Source: DODO Research
The rotation of public chains created many wealth opportunities in the last bull market cycle, especially the successive rise of EVM L1 public chains, starting from Ethereum and then to BSC and then Fantom and Polygon and Avalanche, which finally took over, not only saw an astonishing increase in the public chain tokens themselves, but also drove the growth of various protocols in the ecosystem; in this cycle, EVM L1 is no longer the mainstream narrative, and various L2 Rollup public chains such as Emerging high-performance Move VM public chains, such as Sui and Aptos, have sprung up like mushrooms and are favored by capital, which are the current market potential public chains.
CryptoSnap Dr.DODO in previous issues has introduced many L2 Rollup-related tracks to you. This week, we will introduce two potential ecological projects of Move VM series Sui and Aptos that have not yet issued coins. , help you plan an ambush in advance!
Navi Protocol
The first one I want to introduce is Navi Protocol, which currently ranks first in the Sui ecosystem with a TVL of nearly 100M, and then acquired Sui Volo, another top LST protocol in the ecosystem, currently provides lending and liquidity staking (LST) services.
Source: https://twitter.com/navi_protocol
Navi Lending is known for its capital efficiency, security and user experience. Its innovative "Leverage Vault" increases returns through automated leverage, and its "Isolation Mode" reduces the risk of new assets and allows 24-hour real-time monitoring of accounts. Navi continuously optimizes the process and adds new reward management, transaction recording and other functions to provide seamless lending services.
Volo is the protocol with the highest proportion of the liquidity staking market in the Sui ecosystem, accounting for 30% of the market. Volo is also the first place in the Sui Foundation Liquid Stake Hackathon. After Navi acquires Volo, it will Provide one-stop lending and LST services to better meet user needs.
In addition, Navi is currently conducting points activities. The points mechanism includes using native tokens to pledge to obtain income, fee discounts and participation in protocol governance. It also draws on Curve’s Ve economic model and introduces the veNavi concept.
Amnis Finance
The second project introduced is Amnis Finance, the liquidity staking agreement on Aptos. Currently, TVL ranks second on Aptos and reaches 38M. , Amnis provides users with a secure, easy-to-use and innovative liquidity staking solution that allows them to easily maximize the earnings of APT tokens and unlock liquidity.

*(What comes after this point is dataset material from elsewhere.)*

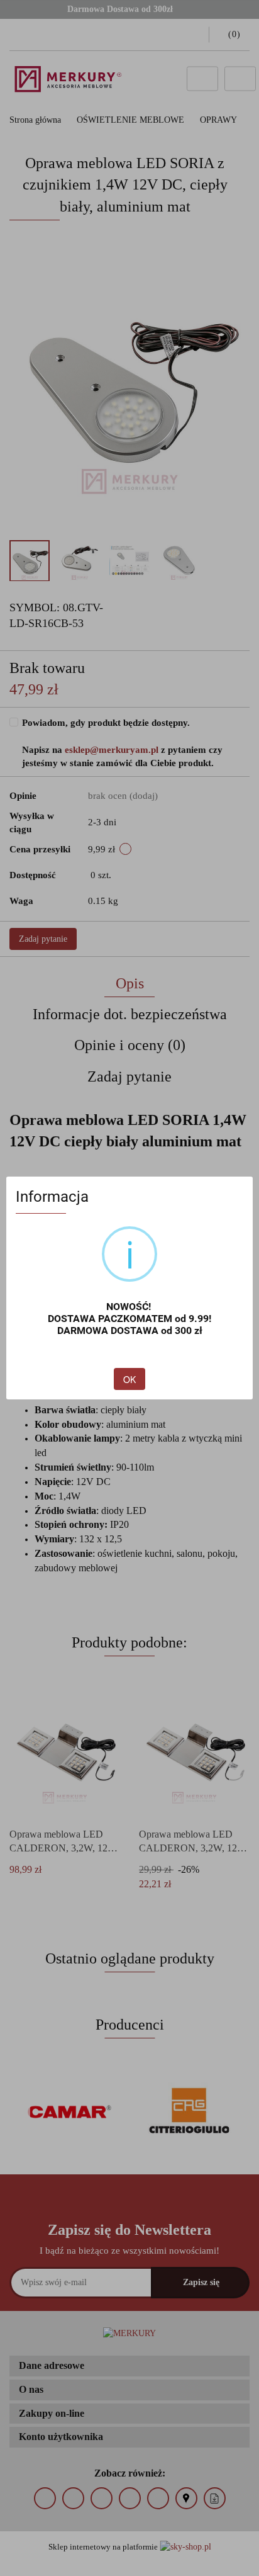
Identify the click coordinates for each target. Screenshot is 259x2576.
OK (129, 1379)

Source: https://docs.amnis.finance/amnis-protocol/how-amnis-works
Amnis has launched two APT derivative tokens, amAPT and stAPT. amAPT is a stable currency corresponding to APT at a 1:1 ratio and can be used for transactions, adding liquidity, etc.; stAPT is a revenue-generating asset , the APT pledged to Amnis on behalf of the user, the holder can earn pledge income.

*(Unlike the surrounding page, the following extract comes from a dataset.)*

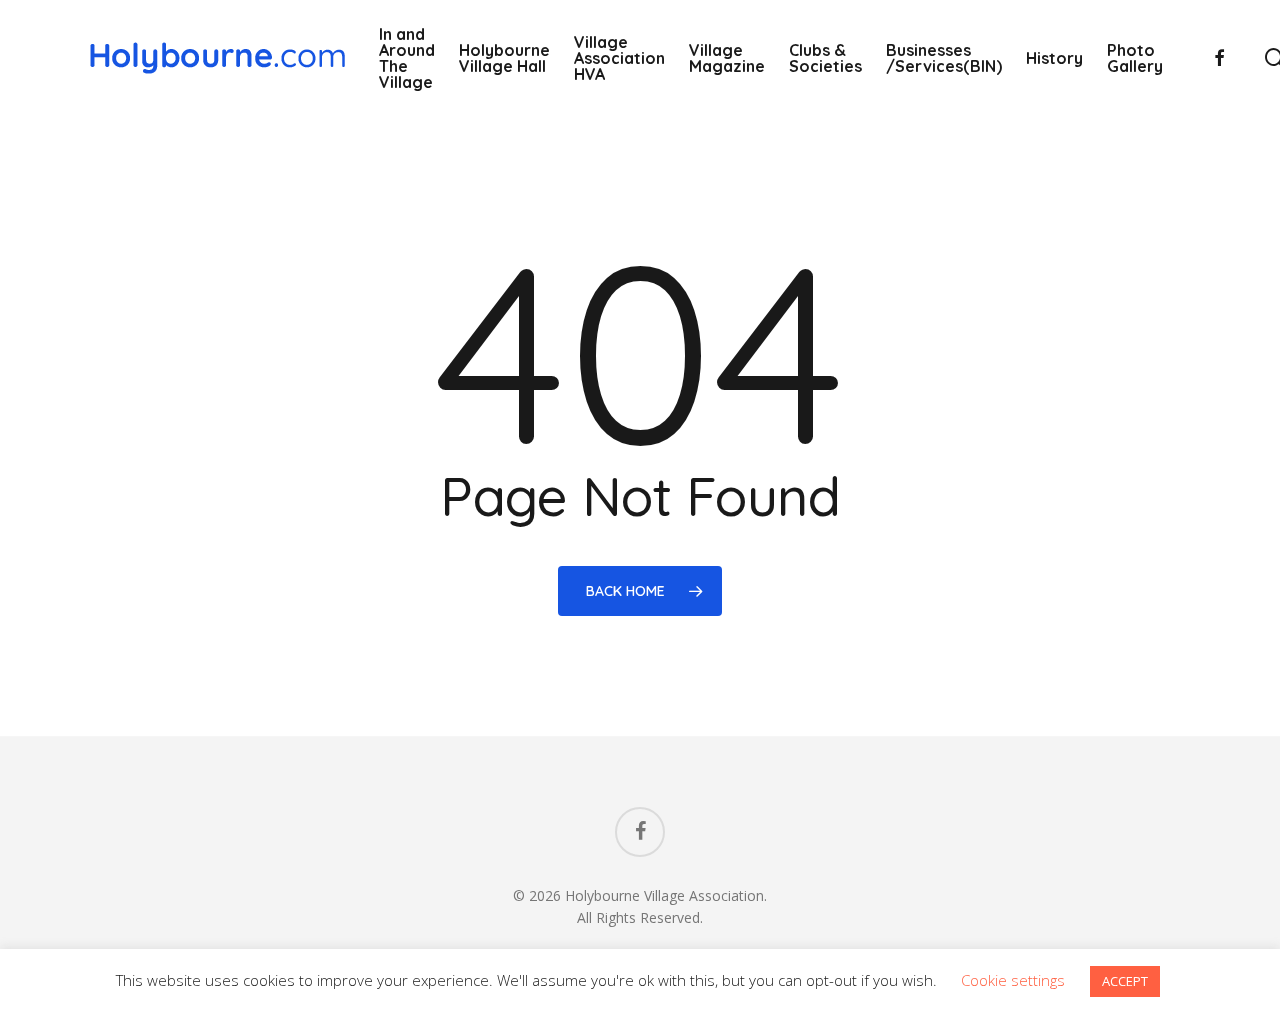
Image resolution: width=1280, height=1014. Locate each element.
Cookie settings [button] (1013, 980)
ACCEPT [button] (1125, 981)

Different from other LST protocols, the Amnis protocol has built-in income tokenization products. Amnis packages income-bearing assets into standardized income tokens SY and splits them into principal tokens PT and income. Token YT achieves maximum control over income. This innovation provides users with greater asset control and income management flexibility.
Author’s point of view
At the time of writing this article, the price of $Sui continues to hit new highs, and the current on-chain ecosystem is still in a very early development stage. In addition to Thala, another Move-based public chain Aptos, which occupies the leading ecological position, the development of other ecological projects is still in its early stages.
Both protocols introduced in this article have LST products. For the author, from the perspective of asset allocation, I configure Sui & Aptos tokens and deposit them into the LST protocol to earn APR while ambushing the protocol tokens. Airdrops are a great way to eat more than one fish.